(Coordinate data for items)

## Start

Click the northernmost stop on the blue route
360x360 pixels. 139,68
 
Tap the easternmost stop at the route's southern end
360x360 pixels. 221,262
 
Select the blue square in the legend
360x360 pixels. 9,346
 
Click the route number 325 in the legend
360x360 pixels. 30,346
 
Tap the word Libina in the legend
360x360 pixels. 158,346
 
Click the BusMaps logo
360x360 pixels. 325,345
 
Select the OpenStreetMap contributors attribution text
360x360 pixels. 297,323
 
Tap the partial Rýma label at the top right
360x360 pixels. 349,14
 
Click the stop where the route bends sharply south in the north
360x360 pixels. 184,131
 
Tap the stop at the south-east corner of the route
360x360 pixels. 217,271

## End

§ **Objective**:
Copy verbatim the stretch of the listing above from the line containing "Tap the easternmost" through the end of the listing.

§ **Written answer**:
Tap the easternmost stop at the route's southern end
360x360 pixels. 221,262
 
Select the blue square in the legend
360x360 pixels. 9,346
 
Click the route number 325 in the legend
360x360 pixels. 30,346
 
Tap the word Libina in the legend
360x360 pixels. 158,346
 
Click the BusMaps logo
360x360 pixels. 325,345
 
Select the OpenStreetMap contributors attribution text
360x360 pixels. 297,323
 
Tap the partial Rýma label at the top right
360x360 pixels. 349,14
 
Click the stop where the route bends sharply south in the north
360x360 pixels. 184,131
 
Tap the stop at the south-east corner of the route
360x360 pixels. 217,271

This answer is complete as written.